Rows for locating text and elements

______

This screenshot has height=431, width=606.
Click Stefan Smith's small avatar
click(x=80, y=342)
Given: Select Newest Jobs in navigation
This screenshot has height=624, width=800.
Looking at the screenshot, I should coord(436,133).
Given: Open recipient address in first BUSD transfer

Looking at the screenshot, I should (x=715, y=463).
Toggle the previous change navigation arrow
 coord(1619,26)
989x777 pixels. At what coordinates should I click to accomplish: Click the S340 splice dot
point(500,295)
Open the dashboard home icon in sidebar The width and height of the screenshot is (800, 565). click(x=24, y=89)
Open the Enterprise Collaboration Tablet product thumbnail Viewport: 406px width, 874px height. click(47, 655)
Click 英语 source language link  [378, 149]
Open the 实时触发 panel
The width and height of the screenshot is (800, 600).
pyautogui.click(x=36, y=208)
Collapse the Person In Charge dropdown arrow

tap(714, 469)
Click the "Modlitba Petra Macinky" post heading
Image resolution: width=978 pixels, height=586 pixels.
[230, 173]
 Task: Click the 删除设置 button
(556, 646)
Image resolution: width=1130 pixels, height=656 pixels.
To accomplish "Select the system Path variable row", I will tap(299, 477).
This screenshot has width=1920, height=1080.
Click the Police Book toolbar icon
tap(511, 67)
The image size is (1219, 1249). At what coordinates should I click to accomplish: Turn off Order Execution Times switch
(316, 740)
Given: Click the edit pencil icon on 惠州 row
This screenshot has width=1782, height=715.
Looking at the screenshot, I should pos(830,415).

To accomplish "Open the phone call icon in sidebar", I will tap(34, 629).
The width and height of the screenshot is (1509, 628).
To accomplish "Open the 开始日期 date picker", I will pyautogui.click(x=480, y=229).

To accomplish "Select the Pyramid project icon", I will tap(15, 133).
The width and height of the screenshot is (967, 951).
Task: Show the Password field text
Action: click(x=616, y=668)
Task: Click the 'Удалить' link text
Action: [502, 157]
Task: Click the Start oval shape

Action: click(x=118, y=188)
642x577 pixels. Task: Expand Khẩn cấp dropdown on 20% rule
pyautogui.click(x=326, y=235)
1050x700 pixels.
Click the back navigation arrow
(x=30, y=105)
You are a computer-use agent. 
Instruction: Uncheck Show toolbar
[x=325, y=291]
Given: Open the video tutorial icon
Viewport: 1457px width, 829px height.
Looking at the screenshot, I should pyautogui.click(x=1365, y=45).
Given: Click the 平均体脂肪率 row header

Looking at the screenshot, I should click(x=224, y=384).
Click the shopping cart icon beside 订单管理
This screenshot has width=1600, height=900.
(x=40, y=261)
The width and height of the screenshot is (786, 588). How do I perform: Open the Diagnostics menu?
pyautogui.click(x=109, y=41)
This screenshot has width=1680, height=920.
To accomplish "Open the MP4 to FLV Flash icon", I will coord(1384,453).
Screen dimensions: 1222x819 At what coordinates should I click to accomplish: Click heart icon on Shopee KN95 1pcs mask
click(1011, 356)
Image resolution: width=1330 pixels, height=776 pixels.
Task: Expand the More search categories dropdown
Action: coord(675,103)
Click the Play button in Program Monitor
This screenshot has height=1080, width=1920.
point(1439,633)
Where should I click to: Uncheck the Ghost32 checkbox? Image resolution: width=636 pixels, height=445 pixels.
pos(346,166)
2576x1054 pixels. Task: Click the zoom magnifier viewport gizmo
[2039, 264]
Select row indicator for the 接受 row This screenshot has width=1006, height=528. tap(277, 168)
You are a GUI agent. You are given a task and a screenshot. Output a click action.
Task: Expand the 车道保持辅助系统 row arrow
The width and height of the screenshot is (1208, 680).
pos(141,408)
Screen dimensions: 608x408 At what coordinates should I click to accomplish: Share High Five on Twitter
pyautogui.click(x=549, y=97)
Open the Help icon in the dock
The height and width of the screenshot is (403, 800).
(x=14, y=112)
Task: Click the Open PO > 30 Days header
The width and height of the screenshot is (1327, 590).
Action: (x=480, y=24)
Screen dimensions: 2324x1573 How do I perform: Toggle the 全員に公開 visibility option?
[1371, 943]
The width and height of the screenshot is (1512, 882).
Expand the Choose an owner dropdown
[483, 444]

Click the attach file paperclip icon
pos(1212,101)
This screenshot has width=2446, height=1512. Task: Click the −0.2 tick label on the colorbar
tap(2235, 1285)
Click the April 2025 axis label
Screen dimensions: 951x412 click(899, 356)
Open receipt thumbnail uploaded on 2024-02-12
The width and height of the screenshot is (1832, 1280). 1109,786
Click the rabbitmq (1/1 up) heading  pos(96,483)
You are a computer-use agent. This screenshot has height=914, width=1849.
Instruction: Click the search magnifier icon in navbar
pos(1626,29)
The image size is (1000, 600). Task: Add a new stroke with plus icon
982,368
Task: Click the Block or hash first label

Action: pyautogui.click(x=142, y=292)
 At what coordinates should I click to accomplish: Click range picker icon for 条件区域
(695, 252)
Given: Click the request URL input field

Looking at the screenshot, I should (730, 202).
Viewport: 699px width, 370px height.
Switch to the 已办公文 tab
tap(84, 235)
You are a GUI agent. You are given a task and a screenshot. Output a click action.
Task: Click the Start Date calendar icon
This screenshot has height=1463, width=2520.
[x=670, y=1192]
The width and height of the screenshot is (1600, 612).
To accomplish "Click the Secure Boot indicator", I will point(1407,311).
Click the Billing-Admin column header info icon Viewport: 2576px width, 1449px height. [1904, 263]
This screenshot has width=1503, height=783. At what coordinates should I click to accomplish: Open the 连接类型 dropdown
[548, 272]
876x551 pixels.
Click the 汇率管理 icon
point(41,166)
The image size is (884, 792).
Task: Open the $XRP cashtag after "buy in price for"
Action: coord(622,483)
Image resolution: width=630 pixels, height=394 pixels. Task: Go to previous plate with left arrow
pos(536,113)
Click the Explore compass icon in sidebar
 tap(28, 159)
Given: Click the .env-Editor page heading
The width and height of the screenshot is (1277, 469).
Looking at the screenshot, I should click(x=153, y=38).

______

AIM
Give every nonblank line of the rows above as a Markdown table with two columns, No. and Line, numbering the lines consecutively and omitting blank lines.

EXERCISE ANSWER
| No. | Line |
|---|---|
| 1 | This screenshot has height=431, width=606. |
| 2 | Click Stefan Smith's small avatar |
| 3 | click(x=80, y=342) |
| 4 | Given: Select Newest Jobs in navigation |
| 5 | This screenshot has height=624, width=800. |
| 6 | Looking at the screenshot, I should coord(436,133). |
| 7 | Given: Open recipient address in first BUSD transfer |
| 8 | Looking at the screenshot, I should (x=715, y=463). |
| 9 | Toggle the previous change navigation arrow |
| 10 |  coord(1619,26) |
| 11 | 989x777 pixels. At what coordinates should I click to accomplish: Click the S340 splice dot |
| 12 | point(500,295) |
| 13 | Open the dashboard home icon in sidebar The width and height of the screenshot is (800, 565). click(x=24, y=89) |
| 14 | Open the Enterprise Collaboration Tablet product thumbnail Viewport: 406px width, 874px height. click(47, 655) |
| 15 | Click 英语 source language link  [378, 149] |
| 16 | Open the 实时触发 panel |
| 17 | The width and height of the screenshot is (800, 600). |
| 18 | pyautogui.click(x=36, y=208) |
| 19 | Collapse the Person In Charge dropdown arrow |
| 20 | tap(714, 469) |
| 21 | Click the "Modlitba Petra Macinky" post heading |
| 22 | Image resolution: width=978 pixels, height=586 pixels. |
| 23 | [230, 173] |
| 24 |  Task: Click the 删除设置 button |
| 25 | (556, 646) |
| 26 | Image resolution: width=1130 pixels, height=656 pixels. |
| 27 | To accomplish "Select the system Path variable row", I will tap(299, 477). |
| 28 | This screenshot has width=1920, height=1080. |
| 29 | Click the Police Book toolbar icon |
| 30 | tap(511, 67) |
| 31 | The image size is (1219, 1249). At what coordinates should I click to accomplish: Turn off Order Execution Times switch |
| 32 | (316, 740) |
| 33 | Given: Click the edit pencil icon on 惠州 row |
| 34 | This screenshot has width=1782, height=715. |
| 35 | Looking at the screenshot, I should pos(830,415). |
| 36 | To accomplish "Open the phone call icon in sidebar", I will tap(34, 629). |
| 37 | The width and height of the screenshot is (1509, 628). |
| 38 | To accomplish "Open the 开始日期 date picker", I will pyautogui.click(x=480, y=229). |
| 39 | To accomplish "Select the Pyramid project icon", I will tap(15, 133). |
| 40 | The width and height of the screenshot is (967, 951). |
| 41 | Task: Show the Password field text |
| 42 | Action: click(x=616, y=668) |
| 43 | Task: Click the 'Удалить' link text |
| 44 | Action: [502, 157] |
| 45 | Task: Click the Start oval shape |
| 46 | Action: click(x=118, y=188) |
| 47 | 642x577 pixels. Task: Expand Khẩn cấp dropdown on 20% rule |
| 48 | pyautogui.click(x=326, y=235) |
| 49 | 1050x700 pixels. |
| 50 | Click the back navigation arrow |
| 51 | (x=30, y=105) |
| 52 | You are a computer-use agent.  |
| 53 | Instruction: Uncheck Show toolbar |
| 54 | [x=325, y=291] |
| 55 | Given: Open the video tutorial icon |
| 56 | Viewport: 1457px width, 829px height. |
| 57 | Looking at the screenshot, I should pyautogui.click(x=1365, y=45). |
| 58 | Given: Click the 平均体脂肪率 row header |
| 59 | Looking at the screenshot, I should click(x=224, y=384). |
| 60 | Click the shopping cart icon beside 订单管理 |
| 61 | This screenshot has width=1600, height=900. |
| 62 | (x=40, y=261) |
| 63 | The width and height of the screenshot is (786, 588). How do I perform: Open the Diagnostics menu? |
| 64 | pyautogui.click(x=109, y=41) |
| 65 | This screenshot has width=1680, height=920. |
| 66 | To accomplish "Open the MP4 to FLV Flash icon", I will coord(1384,453). |
| 67 | Screen dimensions: 1222x819 At what coordinates should I click to accomplish: Click heart icon on Shopee KN95 1pcs mask |
| 68 | click(1011, 356) |
| 69 | Image resolution: width=1330 pixels, height=776 pixels. |
| 70 | Task: Expand the More search categories dropdown |
| 71 | Action: coord(675,103) |
| 72 | Click the Play button in Program Monitor |
| 73 | This screenshot has height=1080, width=1920. |
| 74 | point(1439,633) |
| 75 | Where should I click to: Uncheck the Ghost32 checkbox? Image resolution: width=636 pixels, height=445 pixels. |
| 76 | pos(346,166) |
| 77 | 2576x1054 pixels. Task: Click the zoom magnifier viewport gizmo |
| 78 | [2039, 264] |
| 79 | Select row indicator for the 接受 row This screenshot has width=1006, height=528. tap(277, 168) |
| 80 | You are a GUI agent. You are given a task and a screenshot. Output a click action. |
| 81 | Task: Expand the 车道保持辅助系统 row arrow |
| 82 | The width and height of the screenshot is (1208, 680). |
| 83 | pos(141,408) |
| 84 | Screen dimensions: 608x408 At what coordinates should I click to accomplish: Share High Five on Twitter |
| 85 | pyautogui.click(x=549, y=97) |
| 86 | Open the Help icon in the dock |
| 87 | The height and width of the screenshot is (403, 800). |
| 88 | (x=14, y=112) |
| 89 | Task: Click the Open PO > 30 Days header |
| 90 | The width and height of the screenshot is (1327, 590). |
| 91 | Action: (x=480, y=24) |
| 92 | Screen dimensions: 2324x1573 How do I perform: Toggle the 全員に公開 visibility option? |
| 93 | [1371, 943] |
| 94 | The width and height of the screenshot is (1512, 882). |
| 95 | Expand the Choose an owner dropdown |
| 96 | [483, 444] |
| 97 | Click the attach file paperclip icon |
| 98 | pos(1212,101) |
| 99 | This screenshot has width=2446, height=1512. Task: Click the −0.2 tick label on the colorbar |
| 100 | tap(2235, 1285) |
| 101 | Click the April 2025 axis label |
| 102 | Screen dimensions: 951x412 click(899, 356) |
| 103 | Open receipt thumbnail uploaded on 2024-02-12 |
| 104 | The width and height of the screenshot is (1832, 1280). 1109,786 |
| 105 | Click the rabbitmq (1/1 up) heading  pos(96,483) |
| 106 | You are a computer-use agent. This screenshot has height=914, width=1849. |
| 107 | Instruction: Click the search magnifier icon in navbar |
| 108 | pos(1626,29) |
| 109 | The image size is (1000, 600). Task: Add a new stroke with plus icon |
| 110 | 982,368 |
| 111 | Task: Click the Block or hash first label |
| 112 | Action: pyautogui.click(x=142, y=292) |
| 113 |  At what coordinates should I click to accomplish: Click range picker icon for 条件区域 |
| 114 | (695, 252) |
| 115 | Given: Click the request URL input field |
| 116 | Looking at the screenshot, I should (730, 202). |
| 117 | Viewport: 699px width, 370px height. |
| 118 | Switch to the 已办公文 tab |
| 119 | tap(84, 235) |
| 120 | You are a GUI agent. You are given a task and a screenshot. Output a click action. |
| 121 | Task: Click the Start Date calendar icon |
| 122 | This screenshot has height=1463, width=2520. |
| 123 | [x=670, y=1192] |
| 124 | The width and height of the screenshot is (1600, 612). |
| 125 | To accomplish "Click the Secure Boot indicator", I will point(1407,311). |
| 126 | Click the Billing-Admin column header info icon Viewport: 2576px width, 1449px height. [1904, 263] |
| 127 | This screenshot has width=1503, height=783. At what coordinates should I click to accomplish: Open the 连接类型 dropdown |
| 128 | [548, 272] |
| 129 | 876x551 pixels. |
| 130 | Click the 汇率管理 icon |
| 131 | point(41,166) |
| 132 | The image size is (884, 792). |
| 133 | Task: Open the $XRP cashtag after "buy in price for" |
| 134 | Action: coord(622,483) |
| 135 | Image resolution: width=630 pixels, height=394 pixels. Task: Go to previous plate with left arrow |
| 136 | pos(536,113) |
| 137 | Click the Explore compass icon in sidebar |
| 138 |  tap(28, 159) |
| 139 | Given: Click the .env-Editor page heading |
| 140 | The width and height of the screenshot is (1277, 469). |
| 141 | Looking at the screenshot, I should click(x=153, y=38). |